4.5. Option Confers No Rights as Shareholder. Option Holder shall not be entitled to any privileges of ownership with respect to Shares subject to the Option unless and until such shares are purchased and issued upon the exercise of the Option, in whole or in part, and Option Holder becomes a shareholder of record with respect to such issued shares. Option Holder shall not be considered a shareholder of the Company with respect to any such shares not so purchased and issued.

4.6. Option Confers No Rights to Continued Employment. In no event shall the granting of the Option or its acceptance by Option Holder, or any provision of this Agreement or the Plan, give or be deemed to give Option Holder any right to continued employment by the Company, any Subsidiary or any affiliate of the Company or affect in any manner the right of the Company, any Subsidiary or any affiliate of the Company to terminate the employment of any person at any time.


4.7. Decisions of Directors. The Directors shall have the right to resolve all questions which may arise in connection with the Option or its exercise. Any interpretation, determination or other action made or taken by the Directors regarding the Plan or this Agreement shall be final, binding and conclusive.

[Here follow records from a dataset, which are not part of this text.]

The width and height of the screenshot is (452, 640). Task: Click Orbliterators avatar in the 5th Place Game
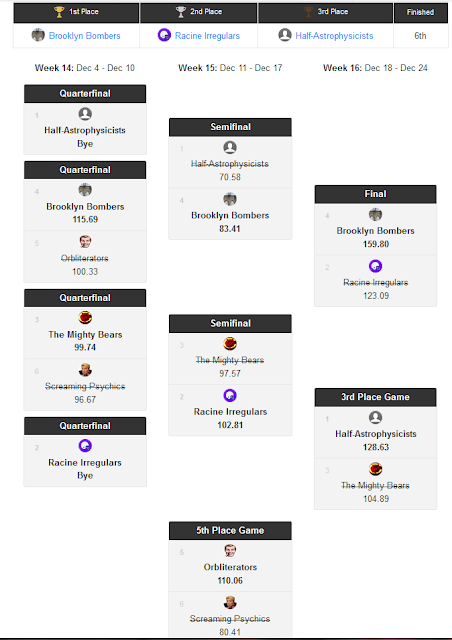pyautogui.click(x=230, y=551)
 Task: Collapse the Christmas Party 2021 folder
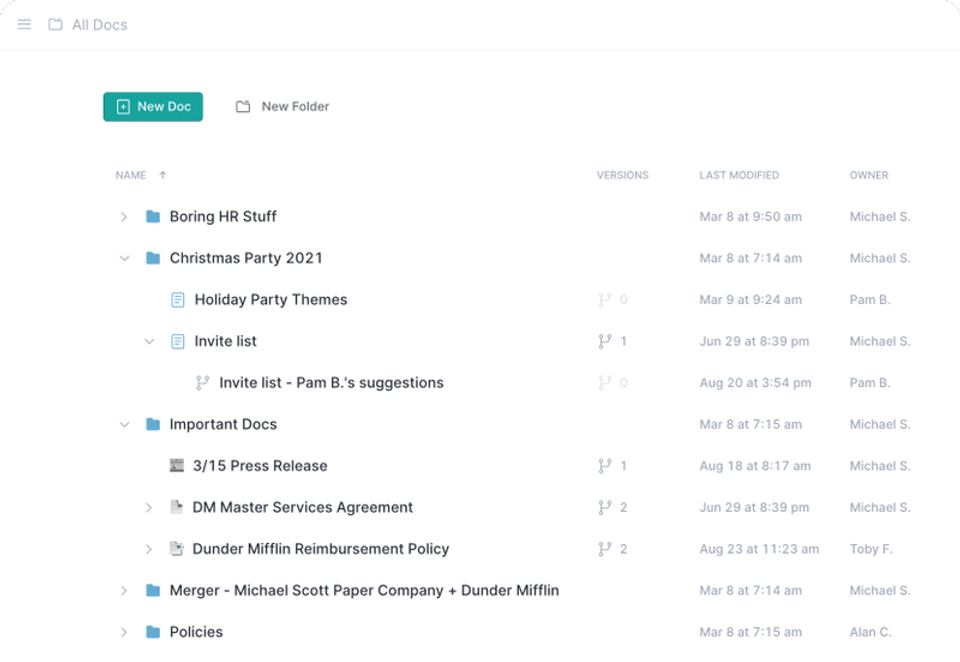click(x=124, y=258)
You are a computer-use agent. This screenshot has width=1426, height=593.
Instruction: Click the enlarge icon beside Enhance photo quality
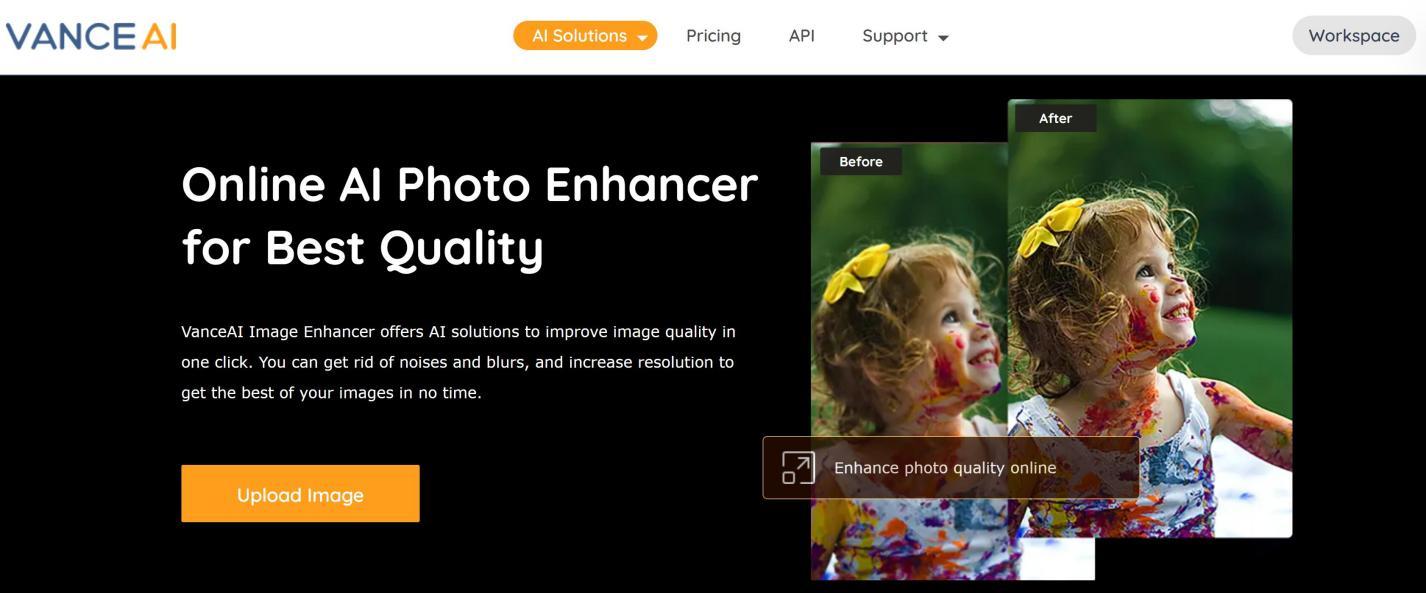798,467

4.8. Successors. This Agreement shall be binding upon and inure to the benefit of any successor or successors of the Company and any person or persons who shall, upon the death of Option Holder, acquire any rights hereunder in accordance with this Agreement or the Plan.

4.9. Notices. All notices, requests or other communications provided for in this Agreement shall be made, if to the Company, via electronic mail to ***@***, and if to Option Holder, to the last known mailing address of Option Holder contained in the records of the Company or such other address that the Company considers appropriate. All notices, requests or other communications provided for in this Agreement shall be made in writing either (a) by electronic mail with confirmation of receipt or (b) by mailing in the United States mails. Notices, requests or other communications sent by electronic mail shall be deemed to be received on the date of dispatch, and notices, requests or other communications sent by mailing shall be deemed to be received five (5) business days following the date of dispatch; provided, however, that if a notice, request or other communication sent to the Company is not received during regular business hours, it shall be deemed to be received on the next succeeding business day of the Company.

4.10. Governing Law. This Agreement, the Option and all determinations made and actions taken pursuant hereto and thereto, to the extent not governed by the Code, shall be governed by the laws of Finland and construed in accordance therewith without giving effect to principles of conflicts of laws.

4.11. Agreement Subject to the Plan. This Agreement is subject to the provisions of the Plan and shall be interpreted in accordance therewith. In the event that the provisions of this Agreement and the Plan conflict, the Plan shall control. The Option Holder hereby acknowledges receipt of a copy of the Plan.

4.12. Entire Agreement. This Agreement and the Plan constitute the entire agreement of the parties with respect to the subject matter hereof and supersede in their entirety all prior undertakings and agreements of the Company and the Option Holder with respect to the subject matter hereof, and may not be modified adversely to the Option Holder’s interest except by means of a writing signed by the Company and the Option Holder.

4.13. Partial Invalidity. The invalidity or unenforceability of any particular provision of this Agreement shall not affect the other provisions hereof and this Agreement shall be construed in all respects as if such invalid or unenforceable provisions were omitted.

4.14. Amendment and Waiver. Except as provided in the Plan, the provisions of this Agreement may be amended or waived only by the written agreement of the Company and the Option Holder, and no course of conduct or failure or delay in enforcing the provisions of this Agreement shall affect the validity, binding effect or enforceability of this Agreement.

4.15. Counterparts. The Award Notice may be executed in two counterparts, each of which shall be deemed an original and both of which together shall constitute one and the same instrument.